“In our last fiscal year, spectator admissions to athletic events totaled $56.6 million. That could theoretically go to zero without us hosting any events”
College sports generate big money. This is going to hurt a lot of schools this fall.
University of Michigan stands to lose at least $56.6M from canceled fall sports, officials say
The University of Michigan athletic department could lose $56.6 million if the university is unable to host any athletic events due to the coronavirus pandemic, officials said Tuesday.
And that’s without television and other media revenues factored in.
Officials from the Big Ten and college football leaders have reportedly canceled the fall sports season and will attempt to play in the spring. While there are still many unknowns — like whether other fall sports will be canceled — it would still be a massive blow to Michigan Athletics if they are unable to have any fans in the stands.
“In our last fiscal year, spectator admissions to athletic events totaled $56.6 million. That could theoretically go to zero without us hosting any events,” said associate athletic director Kurt Svoboda.

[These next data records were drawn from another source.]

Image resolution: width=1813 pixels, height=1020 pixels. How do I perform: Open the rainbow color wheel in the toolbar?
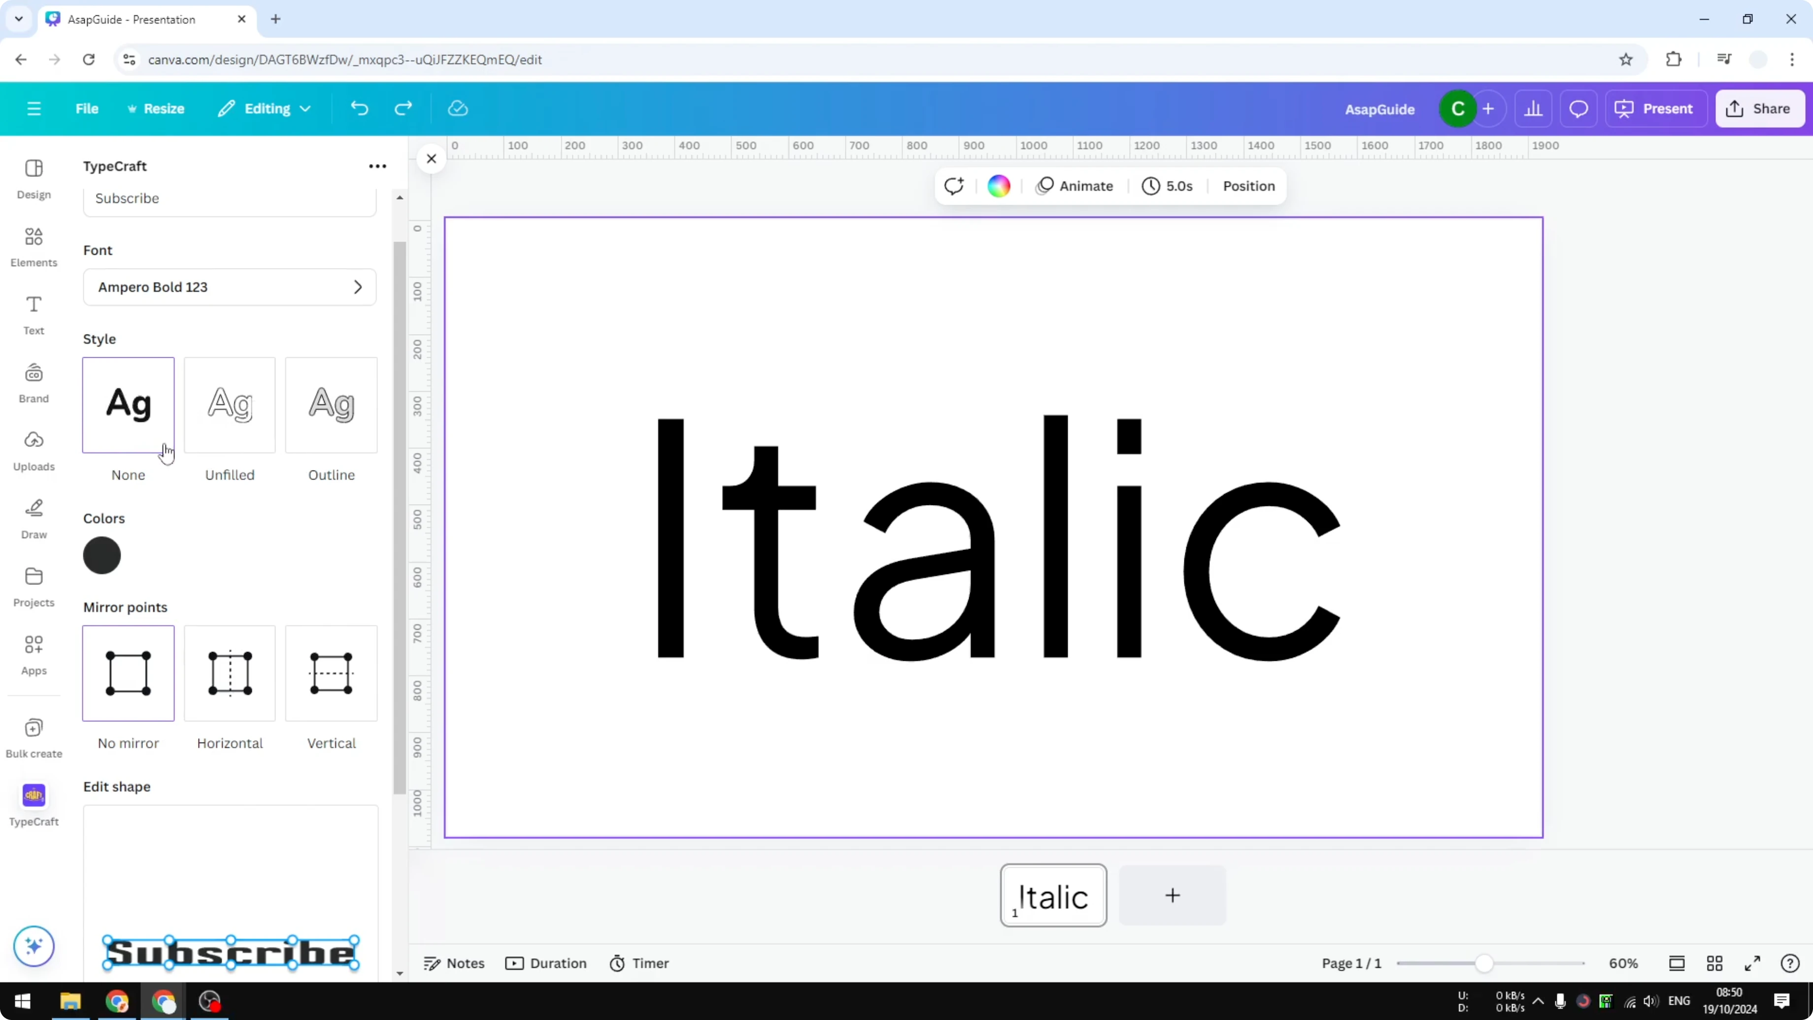tap(999, 186)
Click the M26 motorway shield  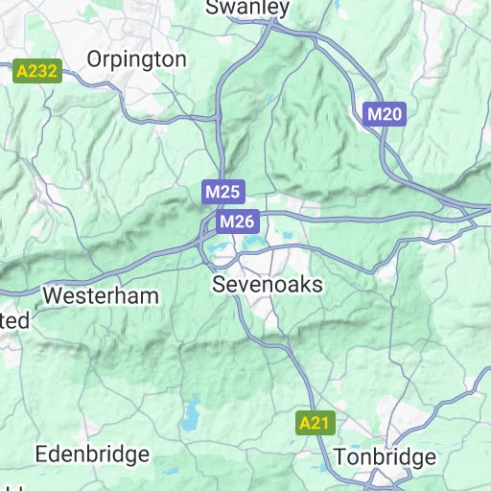(x=238, y=222)
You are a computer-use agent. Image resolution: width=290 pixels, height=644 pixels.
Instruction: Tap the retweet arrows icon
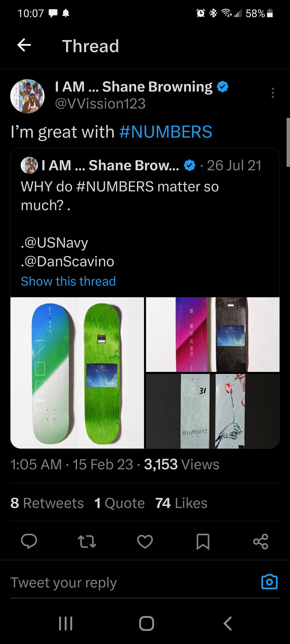(x=87, y=541)
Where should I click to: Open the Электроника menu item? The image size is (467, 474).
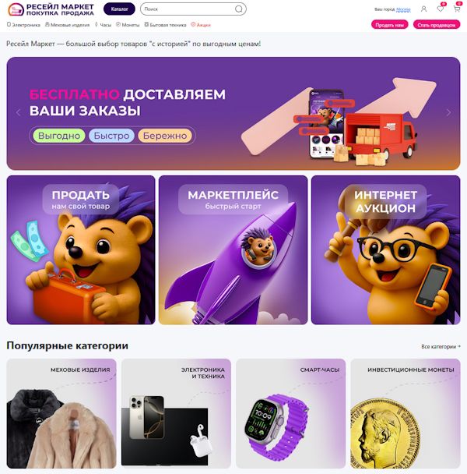(23, 25)
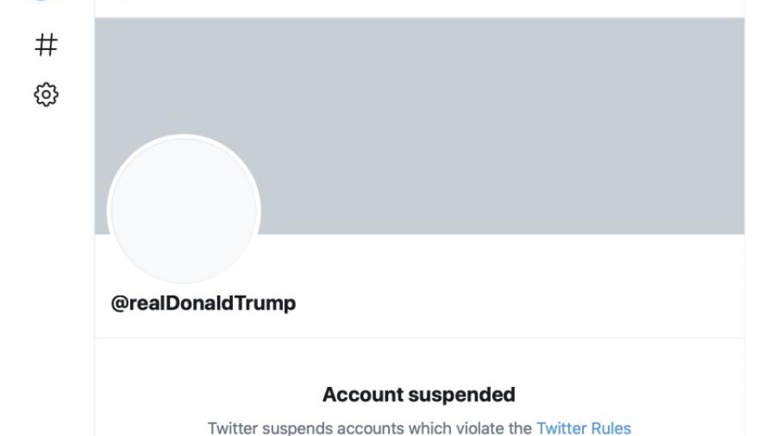776x436 pixels.
Task: Click the word 'suspended' in the heading
Action: tap(461, 395)
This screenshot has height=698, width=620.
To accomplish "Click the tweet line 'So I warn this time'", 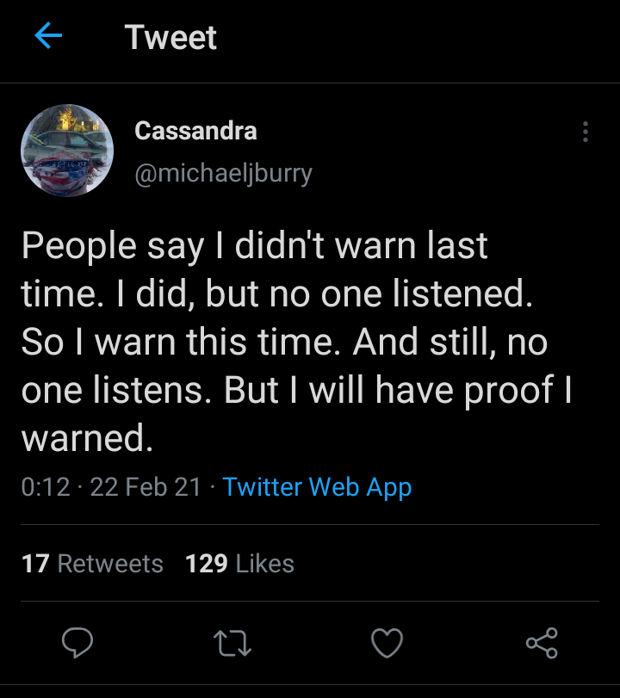I will pyautogui.click(x=284, y=343).
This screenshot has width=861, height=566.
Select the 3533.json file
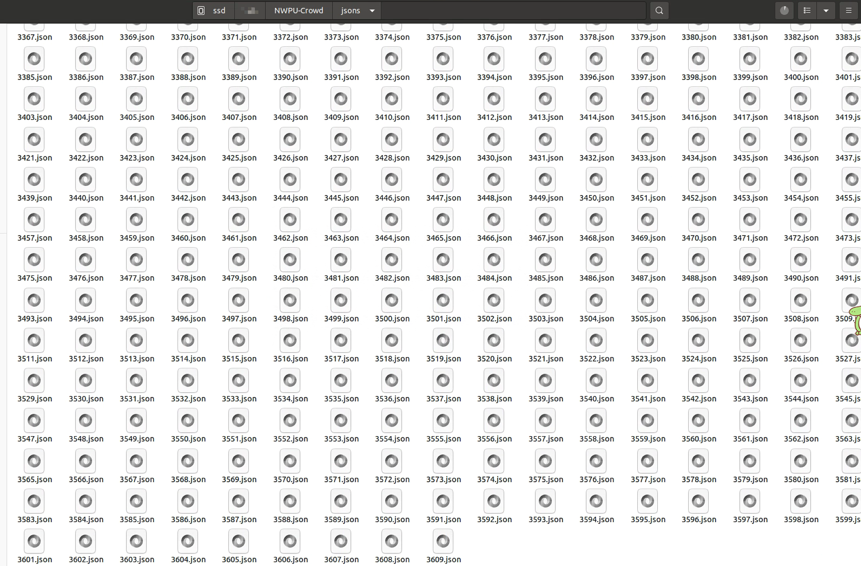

Svoboda was not able to provide how much revenue is made from spectator admissions at football games, but he said the $56.6 million could be more or less depending on what season ticket holders and donors choose to do with their existing tickets. Athletic Director Warde Manuel emailed fans Thursday and asked fans who previously paid for football tickets and a personal seat license to convert those payments to a tax-deductible gift to help the department navigate “an unparalleled level of financial uncertainty.”
Manuel presented a department budget proposal at a June 25 Board of Regents meeting that called for a $26.1 million deficit next year, impacted by an anticipated drop of more than $50 million in operating revenue from 2019-20.